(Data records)

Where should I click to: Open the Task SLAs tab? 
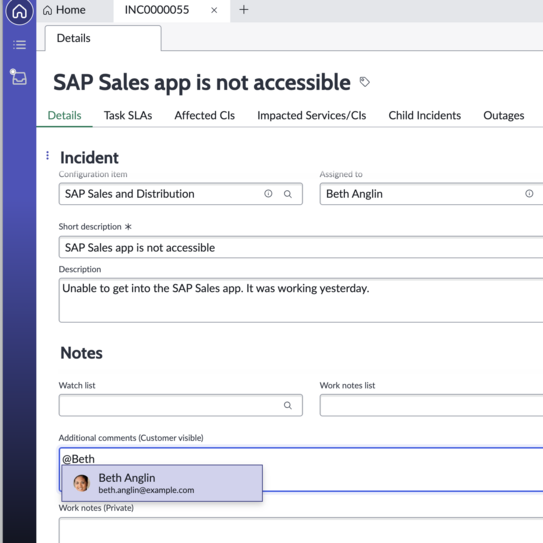click(x=128, y=115)
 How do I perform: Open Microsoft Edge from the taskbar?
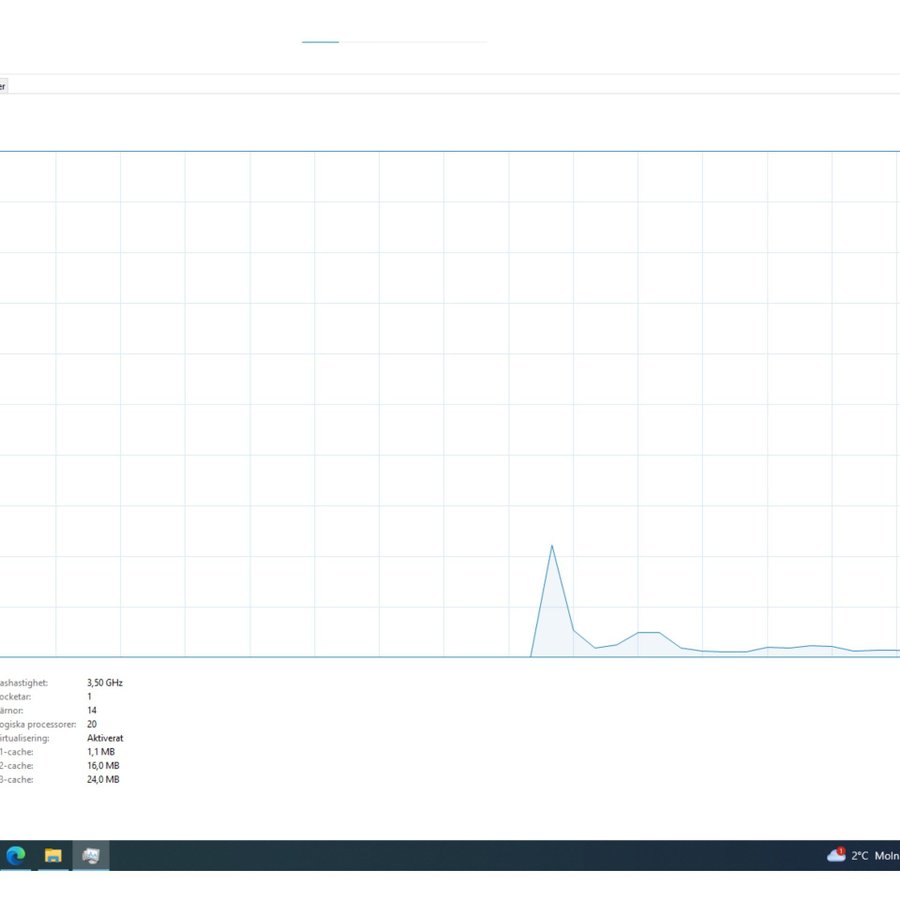coord(16,855)
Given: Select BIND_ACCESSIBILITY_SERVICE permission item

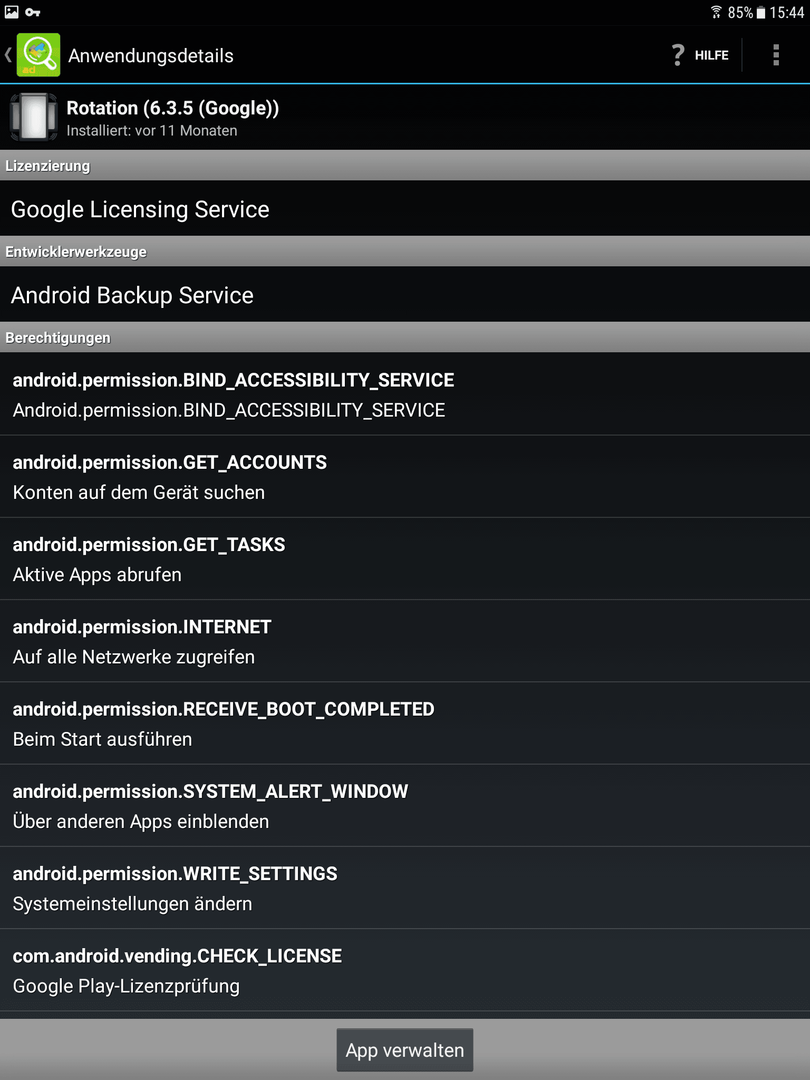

=== What the task requires ===
Every entry is to be transcribed exactly, but the pictures are to be left out.

=== Result below ===
Where should I click to: Open the Task SLAs tab? 
click(x=128, y=115)
 How do I perform: Open Microsoft Edge from the taskbar?
coord(16,855)
Given: Select BIND_ACCESSIBILITY_SERVICE permission item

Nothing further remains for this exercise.